WORK TASK: Look for "Southern" in the records and copy every line that has it.

EXTRACTED DATA:
:::

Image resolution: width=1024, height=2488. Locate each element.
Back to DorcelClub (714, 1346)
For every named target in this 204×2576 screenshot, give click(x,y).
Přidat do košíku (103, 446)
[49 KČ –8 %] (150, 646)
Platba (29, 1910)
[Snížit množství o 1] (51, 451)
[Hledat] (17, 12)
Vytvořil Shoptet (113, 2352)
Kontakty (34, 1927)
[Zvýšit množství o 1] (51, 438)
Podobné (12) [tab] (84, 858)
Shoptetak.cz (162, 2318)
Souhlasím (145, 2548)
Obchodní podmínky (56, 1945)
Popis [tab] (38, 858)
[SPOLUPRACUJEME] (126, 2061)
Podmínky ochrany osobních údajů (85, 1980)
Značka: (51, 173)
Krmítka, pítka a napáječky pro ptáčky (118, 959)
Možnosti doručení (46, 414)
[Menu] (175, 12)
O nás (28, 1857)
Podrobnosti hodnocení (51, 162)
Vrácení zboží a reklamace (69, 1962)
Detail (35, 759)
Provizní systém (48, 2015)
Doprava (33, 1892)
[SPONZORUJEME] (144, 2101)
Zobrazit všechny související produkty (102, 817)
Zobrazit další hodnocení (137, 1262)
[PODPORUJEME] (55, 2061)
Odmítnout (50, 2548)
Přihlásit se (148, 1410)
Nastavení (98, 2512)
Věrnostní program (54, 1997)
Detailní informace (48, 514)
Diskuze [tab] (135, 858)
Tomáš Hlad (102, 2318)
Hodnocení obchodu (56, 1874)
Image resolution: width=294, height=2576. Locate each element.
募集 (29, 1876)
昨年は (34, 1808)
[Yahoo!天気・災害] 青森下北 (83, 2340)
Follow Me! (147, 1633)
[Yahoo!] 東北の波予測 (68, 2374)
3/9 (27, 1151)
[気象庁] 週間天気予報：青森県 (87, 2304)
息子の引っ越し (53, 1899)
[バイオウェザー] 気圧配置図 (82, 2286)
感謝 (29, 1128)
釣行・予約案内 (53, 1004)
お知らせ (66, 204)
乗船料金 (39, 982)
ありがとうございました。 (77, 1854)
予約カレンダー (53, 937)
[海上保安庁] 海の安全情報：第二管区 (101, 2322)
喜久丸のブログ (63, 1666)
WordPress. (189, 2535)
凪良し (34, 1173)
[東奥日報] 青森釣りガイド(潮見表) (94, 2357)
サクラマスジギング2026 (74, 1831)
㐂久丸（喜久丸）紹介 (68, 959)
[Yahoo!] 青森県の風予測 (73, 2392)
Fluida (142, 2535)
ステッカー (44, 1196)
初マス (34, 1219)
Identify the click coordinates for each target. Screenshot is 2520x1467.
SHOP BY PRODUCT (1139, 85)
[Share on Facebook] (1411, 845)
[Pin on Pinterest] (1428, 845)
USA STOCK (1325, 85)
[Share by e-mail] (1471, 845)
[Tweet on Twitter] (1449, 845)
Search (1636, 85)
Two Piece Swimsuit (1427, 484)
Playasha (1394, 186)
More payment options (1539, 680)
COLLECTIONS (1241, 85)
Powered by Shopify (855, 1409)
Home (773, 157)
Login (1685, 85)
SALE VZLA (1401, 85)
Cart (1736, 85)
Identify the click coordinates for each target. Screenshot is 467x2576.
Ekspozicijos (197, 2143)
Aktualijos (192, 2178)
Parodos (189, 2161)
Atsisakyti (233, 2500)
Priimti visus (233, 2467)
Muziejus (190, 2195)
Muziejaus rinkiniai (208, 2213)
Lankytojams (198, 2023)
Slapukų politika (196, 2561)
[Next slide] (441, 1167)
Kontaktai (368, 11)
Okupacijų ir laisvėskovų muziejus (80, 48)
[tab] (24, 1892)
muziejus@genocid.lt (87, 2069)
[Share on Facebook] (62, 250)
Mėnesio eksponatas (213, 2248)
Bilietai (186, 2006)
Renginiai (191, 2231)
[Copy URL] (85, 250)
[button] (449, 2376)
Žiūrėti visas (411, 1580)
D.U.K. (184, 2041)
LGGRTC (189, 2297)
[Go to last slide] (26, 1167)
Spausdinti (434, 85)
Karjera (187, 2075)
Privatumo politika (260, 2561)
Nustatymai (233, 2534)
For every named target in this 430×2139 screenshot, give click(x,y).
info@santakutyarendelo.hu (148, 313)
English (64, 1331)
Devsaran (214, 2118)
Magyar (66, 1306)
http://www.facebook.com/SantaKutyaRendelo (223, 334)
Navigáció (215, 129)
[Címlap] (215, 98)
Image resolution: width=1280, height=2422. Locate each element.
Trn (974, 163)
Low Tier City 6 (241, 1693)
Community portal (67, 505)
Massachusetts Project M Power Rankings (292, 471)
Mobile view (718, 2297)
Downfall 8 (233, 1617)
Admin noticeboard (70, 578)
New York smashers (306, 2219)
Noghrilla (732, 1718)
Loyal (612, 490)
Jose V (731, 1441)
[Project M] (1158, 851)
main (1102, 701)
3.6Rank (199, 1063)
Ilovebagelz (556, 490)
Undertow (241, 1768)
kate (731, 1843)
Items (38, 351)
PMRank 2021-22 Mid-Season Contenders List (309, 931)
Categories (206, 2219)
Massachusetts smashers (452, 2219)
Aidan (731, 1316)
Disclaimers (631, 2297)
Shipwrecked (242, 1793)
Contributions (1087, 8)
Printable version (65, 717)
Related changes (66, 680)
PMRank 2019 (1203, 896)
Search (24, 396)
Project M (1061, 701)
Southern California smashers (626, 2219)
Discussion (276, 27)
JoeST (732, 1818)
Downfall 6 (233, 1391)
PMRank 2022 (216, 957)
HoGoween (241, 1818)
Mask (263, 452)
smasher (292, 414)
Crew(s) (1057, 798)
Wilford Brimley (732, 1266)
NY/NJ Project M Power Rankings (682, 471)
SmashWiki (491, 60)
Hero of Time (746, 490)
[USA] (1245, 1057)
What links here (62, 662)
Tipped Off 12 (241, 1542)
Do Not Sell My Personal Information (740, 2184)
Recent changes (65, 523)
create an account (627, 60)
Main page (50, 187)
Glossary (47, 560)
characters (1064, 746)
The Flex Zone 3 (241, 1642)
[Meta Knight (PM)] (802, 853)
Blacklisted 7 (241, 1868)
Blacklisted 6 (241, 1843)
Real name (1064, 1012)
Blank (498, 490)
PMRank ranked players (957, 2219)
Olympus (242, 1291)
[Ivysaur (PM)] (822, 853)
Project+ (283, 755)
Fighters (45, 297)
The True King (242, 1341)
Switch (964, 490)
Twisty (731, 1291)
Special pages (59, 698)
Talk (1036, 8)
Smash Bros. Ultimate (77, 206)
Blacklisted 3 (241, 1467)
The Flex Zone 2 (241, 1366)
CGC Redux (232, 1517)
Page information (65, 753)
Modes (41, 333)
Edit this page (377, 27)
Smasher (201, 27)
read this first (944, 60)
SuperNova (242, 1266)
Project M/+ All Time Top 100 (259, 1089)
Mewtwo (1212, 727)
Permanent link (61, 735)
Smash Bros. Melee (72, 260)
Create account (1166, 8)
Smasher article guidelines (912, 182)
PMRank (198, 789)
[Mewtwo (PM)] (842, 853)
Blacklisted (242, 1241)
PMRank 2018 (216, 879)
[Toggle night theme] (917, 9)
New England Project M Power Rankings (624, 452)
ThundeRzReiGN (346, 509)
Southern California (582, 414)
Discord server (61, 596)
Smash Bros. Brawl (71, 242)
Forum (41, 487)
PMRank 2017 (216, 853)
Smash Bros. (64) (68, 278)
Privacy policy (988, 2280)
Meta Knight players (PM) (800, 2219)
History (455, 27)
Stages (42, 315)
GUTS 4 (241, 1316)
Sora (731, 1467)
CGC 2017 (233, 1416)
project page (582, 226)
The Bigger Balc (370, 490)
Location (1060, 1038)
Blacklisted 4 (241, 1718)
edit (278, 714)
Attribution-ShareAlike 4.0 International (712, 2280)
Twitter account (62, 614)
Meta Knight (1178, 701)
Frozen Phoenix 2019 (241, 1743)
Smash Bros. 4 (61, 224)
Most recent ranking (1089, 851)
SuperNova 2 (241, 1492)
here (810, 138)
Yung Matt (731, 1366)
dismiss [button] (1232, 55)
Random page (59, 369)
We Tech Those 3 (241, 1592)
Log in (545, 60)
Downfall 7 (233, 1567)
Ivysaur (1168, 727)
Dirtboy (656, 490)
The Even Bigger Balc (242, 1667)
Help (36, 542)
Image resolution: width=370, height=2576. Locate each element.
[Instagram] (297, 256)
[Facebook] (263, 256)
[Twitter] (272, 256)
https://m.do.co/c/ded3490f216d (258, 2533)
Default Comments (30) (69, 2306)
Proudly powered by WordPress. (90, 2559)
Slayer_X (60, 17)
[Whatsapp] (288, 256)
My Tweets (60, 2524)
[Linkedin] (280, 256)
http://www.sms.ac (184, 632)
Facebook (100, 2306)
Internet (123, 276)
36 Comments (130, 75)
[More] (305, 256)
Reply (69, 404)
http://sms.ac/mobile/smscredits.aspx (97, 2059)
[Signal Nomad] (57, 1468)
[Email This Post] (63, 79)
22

:::

RESPONSE BELOW:
Southern California smashers (626, 2219)
Southern California (582, 414)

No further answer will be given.